Yes, Icon has very good string handling.  Anyone with substantial
string-handling problems would be crazy not to use Icon if they had
the chance.  But what has that to do with parsing?  I think that the
most important lesson I ever learned about SNOBOL was when I enthused
about it to an anthropologist, who said "it can parse sequences of
characters?  Great!  Can it parse sequences of words?  No?  Then it's
no use to me!"  That is one of (several) respects in which Icon
improves dramatically on SNOBOL:  you _can_ parse a sequence of words
in Icon using the same basic mechanisms that you use for string
scanning.  I imagine that someone writing a parser for English (or
Akkadian!) in Icon would represent a sentence as a list of (pointers
to) dictionary entries, where a dictionary entry might be a record
or quite possibly a set of "senses".

> [still talking about grammar rules in Prolog]
> There needs to be some research on just
> how far these indexed grammars can represent natural languages.

Prolog grammar rules have the full power of Turing machines,
because the additional arguments may be arbitrarily complex.
(So may the attribute/value matrices used in several current formalisms.)

> Recently a formalism called PATR has been developed.

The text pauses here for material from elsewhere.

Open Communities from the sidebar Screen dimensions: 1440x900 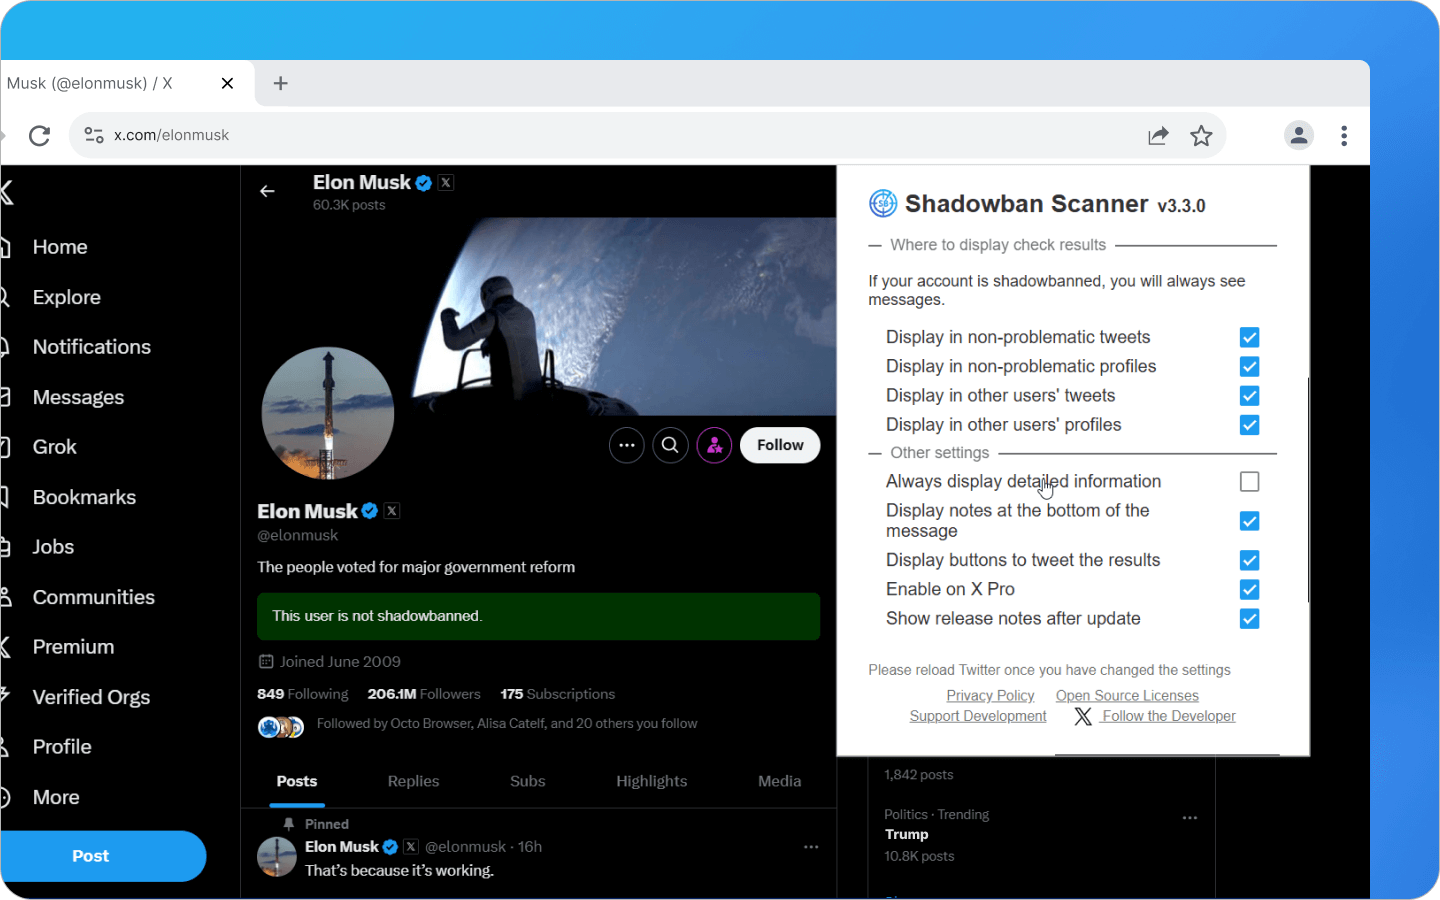(x=93, y=597)
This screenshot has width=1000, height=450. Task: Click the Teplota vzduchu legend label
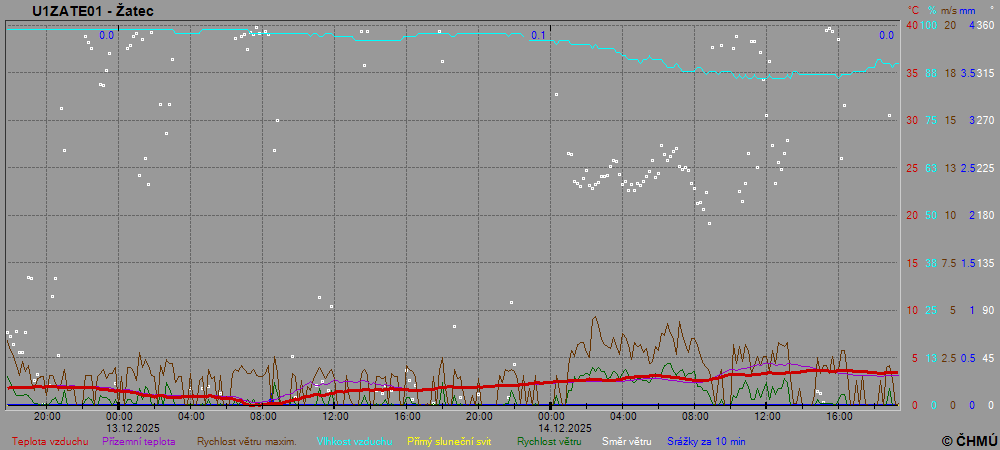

PATR is based on the idea of "complex categories".
The label on a node of the constituent structure is taken to be,
not a simple name as in BNF, but an attribute/value matrix in which
the traditional category label itself, if there is such a thing at
all, is merely one of the attributes.  For example, instead of the
simple categories S(entence), V(erb)P(hrase), V(erb), it is common
to talk about [cat=v,bar=2], [cat=v,bar=1], [cat=v,bar=0] in order
to capture certain regularities.  For example, there is something
called the Head Feature Convention in GPSG, which basically says
that in a meaningful rule X0 -> X1 ... Xn there is a distinguished
daughter Xi called the "head" of the phrase and X0 and Xi have
certain features in common (such as 'cat' but not 'bar').

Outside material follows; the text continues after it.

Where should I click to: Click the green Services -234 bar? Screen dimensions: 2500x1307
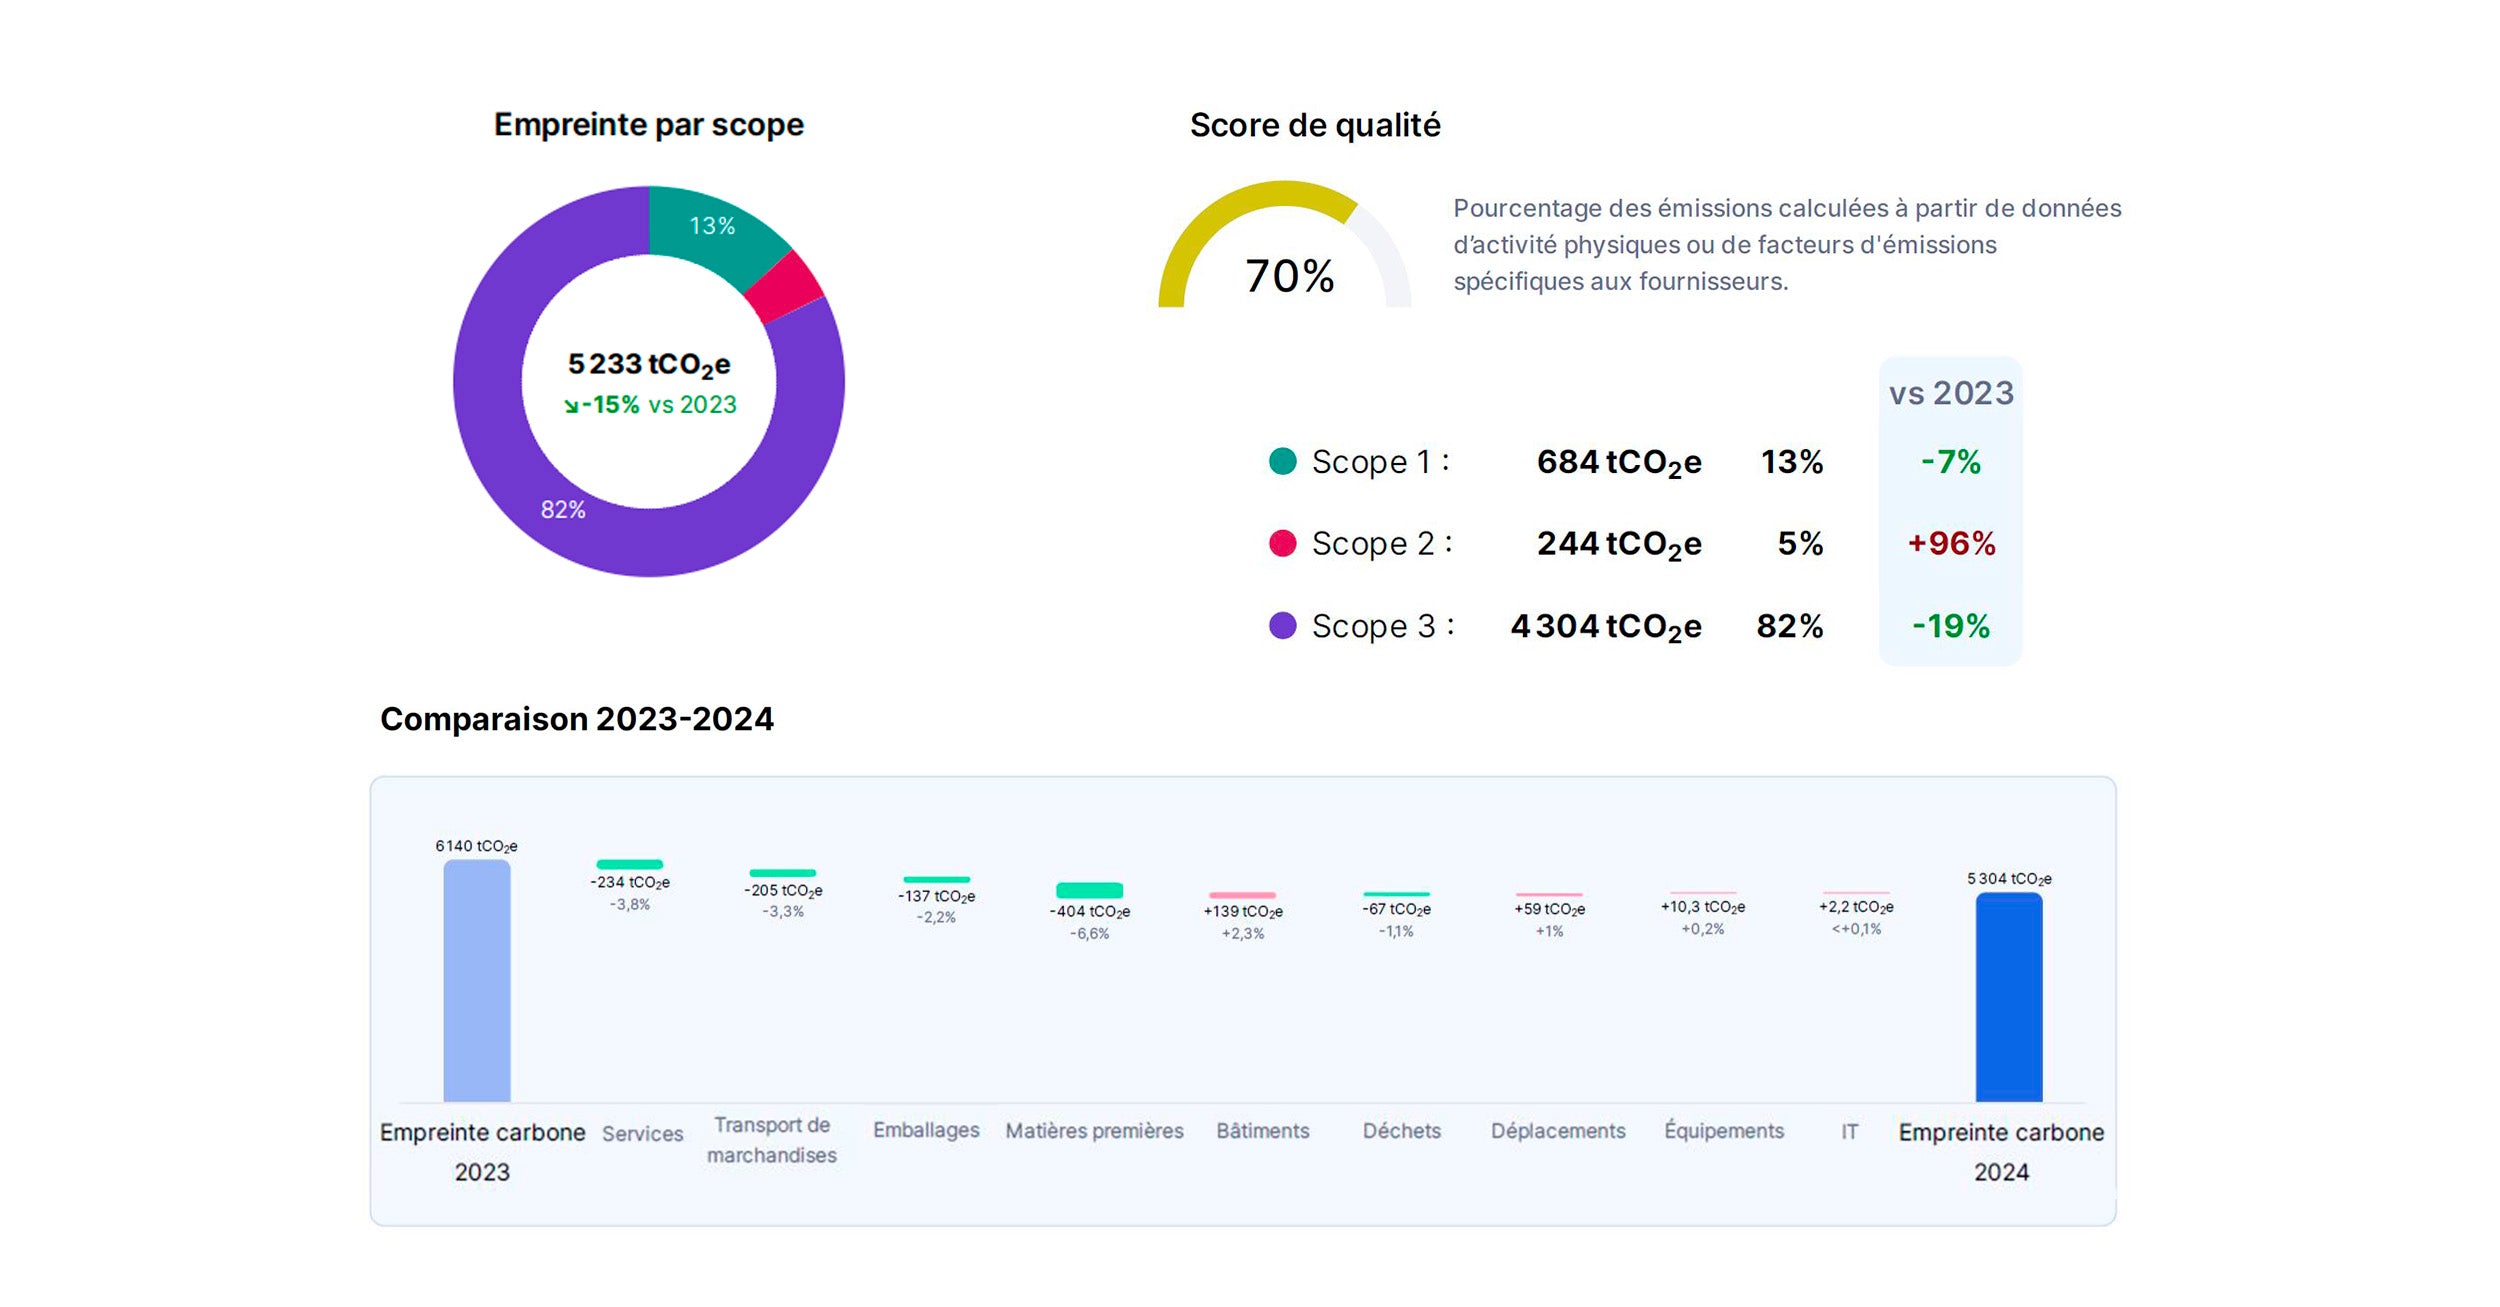click(629, 864)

Information is passed around in PATR by a method similar to unification.
Icon can certainly implement this, but so can Pascal...  The point is
that it isn't directional.  In one use of a rule, an attribute may be
in effect copied from the parent to its head daughter; in another use
of the same rule in the same parse, the same attribute may be in
effect copied from the daughter to the parent.

The fact that PATR-II has been implemented in Lisp as well as Prolog
shows that backtracking built into the the implementation language is
not necessary.  Icon may well make a good base for such parsers and
generators, but don't expect it to have any advantage over Lisp
(other than size, and of course price...).